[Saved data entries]
________________

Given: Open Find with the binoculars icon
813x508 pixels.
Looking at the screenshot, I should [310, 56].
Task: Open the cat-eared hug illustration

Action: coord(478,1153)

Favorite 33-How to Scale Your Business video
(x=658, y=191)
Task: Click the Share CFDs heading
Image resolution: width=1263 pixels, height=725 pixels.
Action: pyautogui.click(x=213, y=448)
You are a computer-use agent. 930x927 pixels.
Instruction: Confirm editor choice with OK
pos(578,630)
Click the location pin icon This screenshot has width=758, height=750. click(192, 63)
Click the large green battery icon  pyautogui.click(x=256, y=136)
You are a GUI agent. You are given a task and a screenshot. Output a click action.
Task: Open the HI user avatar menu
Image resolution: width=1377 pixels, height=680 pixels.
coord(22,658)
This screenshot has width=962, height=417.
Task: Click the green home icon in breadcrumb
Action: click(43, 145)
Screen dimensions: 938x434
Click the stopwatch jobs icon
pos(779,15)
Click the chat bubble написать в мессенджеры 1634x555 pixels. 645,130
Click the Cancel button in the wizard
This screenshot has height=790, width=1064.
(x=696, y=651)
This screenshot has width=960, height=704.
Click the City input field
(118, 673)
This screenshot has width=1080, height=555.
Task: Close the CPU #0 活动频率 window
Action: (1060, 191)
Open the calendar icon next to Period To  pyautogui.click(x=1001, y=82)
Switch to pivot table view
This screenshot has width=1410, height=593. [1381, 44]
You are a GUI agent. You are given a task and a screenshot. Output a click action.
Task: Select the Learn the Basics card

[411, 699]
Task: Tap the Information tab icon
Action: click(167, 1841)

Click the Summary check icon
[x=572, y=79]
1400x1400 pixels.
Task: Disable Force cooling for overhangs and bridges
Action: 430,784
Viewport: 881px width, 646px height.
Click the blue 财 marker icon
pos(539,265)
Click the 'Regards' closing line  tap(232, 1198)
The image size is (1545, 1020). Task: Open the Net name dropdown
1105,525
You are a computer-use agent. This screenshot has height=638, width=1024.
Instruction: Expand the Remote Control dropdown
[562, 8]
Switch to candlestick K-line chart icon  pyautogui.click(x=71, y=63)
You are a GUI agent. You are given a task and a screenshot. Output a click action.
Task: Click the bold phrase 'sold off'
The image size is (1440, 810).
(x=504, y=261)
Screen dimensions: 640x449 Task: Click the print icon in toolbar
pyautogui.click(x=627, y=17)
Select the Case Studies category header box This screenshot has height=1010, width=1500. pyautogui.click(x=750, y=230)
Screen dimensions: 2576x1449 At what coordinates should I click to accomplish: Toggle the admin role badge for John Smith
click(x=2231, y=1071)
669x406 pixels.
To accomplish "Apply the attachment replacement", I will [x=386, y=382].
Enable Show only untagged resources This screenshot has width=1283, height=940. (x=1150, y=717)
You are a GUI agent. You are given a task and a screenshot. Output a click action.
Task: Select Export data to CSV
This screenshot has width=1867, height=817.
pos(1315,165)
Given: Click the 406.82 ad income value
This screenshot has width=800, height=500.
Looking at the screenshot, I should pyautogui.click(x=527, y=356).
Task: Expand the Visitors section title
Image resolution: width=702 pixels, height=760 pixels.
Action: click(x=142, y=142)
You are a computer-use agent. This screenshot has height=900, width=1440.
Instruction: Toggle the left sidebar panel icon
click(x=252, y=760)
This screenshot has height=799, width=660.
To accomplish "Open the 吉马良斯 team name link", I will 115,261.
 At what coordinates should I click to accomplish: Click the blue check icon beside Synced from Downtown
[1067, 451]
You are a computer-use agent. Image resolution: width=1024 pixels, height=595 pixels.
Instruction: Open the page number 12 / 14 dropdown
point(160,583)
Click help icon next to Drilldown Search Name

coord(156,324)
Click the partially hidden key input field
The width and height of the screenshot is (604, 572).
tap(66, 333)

________________

* ASSIGNMENT
Output only the lines from the top of the entries through the one holding "has height=638, width=1024.", copied exactly.

* RESPONSE TO THIS EXERCISE
Given: Open Find with the binoculars icon
813x508 pixels.
Looking at the screenshot, I should [310, 56].
Task: Open the cat-eared hug illustration

Action: coord(478,1153)

Favorite 33-How to Scale Your Business video
(x=658, y=191)
Task: Click the Share CFDs heading
Image resolution: width=1263 pixels, height=725 pixels.
Action: pyautogui.click(x=213, y=448)
You are a computer-use agent. 930x927 pixels.
Instruction: Confirm editor choice with OK
pos(578,630)
Click the location pin icon This screenshot has width=758, height=750. click(192, 63)
Click the large green battery icon  pyautogui.click(x=256, y=136)
You are a GUI agent. You are given a task and a screenshot. Output a click action.
Task: Open the HI user avatar menu
Image resolution: width=1377 pixels, height=680 pixels.
coord(22,658)
This screenshot has width=962, height=417.
Task: Click the green home icon in breadcrumb
Action: click(43, 145)
Screen dimensions: 938x434
Click the stopwatch jobs icon
pos(779,15)
Click the chat bubble написать в мессенджеры 1634x555 pixels. 645,130
Click the Cancel button in the wizard
This screenshot has height=790, width=1064.
(x=696, y=651)
This screenshot has width=960, height=704.
Click the City input field
(118, 673)
This screenshot has width=1080, height=555.
Task: Close the CPU #0 活动频率 window
Action: (1060, 191)
Open the calendar icon next to Period To  pyautogui.click(x=1001, y=82)
Switch to pivot table view
This screenshot has width=1410, height=593. [1381, 44]
You are a GUI agent. You are given a task and a screenshot. Output a click action.
Task: Select the Learn the Basics card

[411, 699]
Task: Tap the Information tab icon
Action: click(167, 1841)

Click the Summary check icon
[x=572, y=79]
1400x1400 pixels.
Task: Disable Force cooling for overhangs and bridges
Action: 430,784
Viewport: 881px width, 646px height.
Click the blue 财 marker icon
pos(539,265)
Click the 'Regards' closing line  tap(232, 1198)
The image size is (1545, 1020). Task: Open the Net name dropdown
1105,525
You are a computer-use agent. This screenshot has height=638, width=1024.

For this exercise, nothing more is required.